▶ **Aim of the task**
Collect every line in the data that contains the string "coordinates", and copy each of those lines in full.

▶ **Dataset entries**
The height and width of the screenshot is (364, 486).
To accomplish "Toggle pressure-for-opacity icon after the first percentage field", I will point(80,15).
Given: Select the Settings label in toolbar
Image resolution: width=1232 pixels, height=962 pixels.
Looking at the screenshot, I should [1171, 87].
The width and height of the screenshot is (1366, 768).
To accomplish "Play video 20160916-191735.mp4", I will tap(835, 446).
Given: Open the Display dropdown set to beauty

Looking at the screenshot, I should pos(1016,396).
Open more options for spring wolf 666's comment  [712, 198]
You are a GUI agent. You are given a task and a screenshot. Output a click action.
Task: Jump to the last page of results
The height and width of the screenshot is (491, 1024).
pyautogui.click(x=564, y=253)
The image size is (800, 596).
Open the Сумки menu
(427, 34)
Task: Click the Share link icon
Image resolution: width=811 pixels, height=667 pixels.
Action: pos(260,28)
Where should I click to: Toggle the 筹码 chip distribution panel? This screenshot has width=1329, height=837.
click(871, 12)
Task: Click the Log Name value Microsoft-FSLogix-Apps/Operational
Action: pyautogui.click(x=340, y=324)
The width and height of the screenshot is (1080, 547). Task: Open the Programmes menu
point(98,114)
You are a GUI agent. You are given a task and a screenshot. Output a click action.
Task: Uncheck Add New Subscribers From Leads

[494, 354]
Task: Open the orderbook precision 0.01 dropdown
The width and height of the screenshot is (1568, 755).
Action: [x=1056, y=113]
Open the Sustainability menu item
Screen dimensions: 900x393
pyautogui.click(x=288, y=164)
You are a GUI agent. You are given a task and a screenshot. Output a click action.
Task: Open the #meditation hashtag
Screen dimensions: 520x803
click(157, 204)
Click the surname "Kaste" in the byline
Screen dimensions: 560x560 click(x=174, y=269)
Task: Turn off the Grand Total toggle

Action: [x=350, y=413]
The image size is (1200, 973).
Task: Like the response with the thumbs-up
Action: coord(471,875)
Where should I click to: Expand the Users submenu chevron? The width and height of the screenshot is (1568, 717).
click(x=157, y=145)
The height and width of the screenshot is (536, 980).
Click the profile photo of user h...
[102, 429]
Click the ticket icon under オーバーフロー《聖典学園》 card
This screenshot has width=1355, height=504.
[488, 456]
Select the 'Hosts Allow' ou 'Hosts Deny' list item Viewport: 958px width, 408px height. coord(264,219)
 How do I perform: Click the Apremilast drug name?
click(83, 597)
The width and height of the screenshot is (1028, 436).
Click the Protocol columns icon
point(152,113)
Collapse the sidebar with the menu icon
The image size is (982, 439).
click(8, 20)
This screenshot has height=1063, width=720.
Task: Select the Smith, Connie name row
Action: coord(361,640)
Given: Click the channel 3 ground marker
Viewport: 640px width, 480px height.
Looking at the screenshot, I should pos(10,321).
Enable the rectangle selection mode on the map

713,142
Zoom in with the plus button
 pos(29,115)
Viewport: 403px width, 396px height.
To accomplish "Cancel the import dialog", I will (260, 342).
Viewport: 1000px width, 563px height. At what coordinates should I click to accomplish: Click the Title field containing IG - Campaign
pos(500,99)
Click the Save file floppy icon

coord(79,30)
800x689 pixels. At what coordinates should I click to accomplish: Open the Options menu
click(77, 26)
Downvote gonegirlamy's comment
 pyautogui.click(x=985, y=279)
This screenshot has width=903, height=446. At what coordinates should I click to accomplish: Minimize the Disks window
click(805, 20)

▶ **Answer to the problem**
Viewport: 1000px width, 563px height. At what coordinates should I click to accomplish: Click the Title field containing IG - Campaign
800x689 pixels. At what coordinates should I click to accomplish: Open the Options menu
This screenshot has width=903, height=446. At what coordinates should I click to accomplish: Minimize the Disks window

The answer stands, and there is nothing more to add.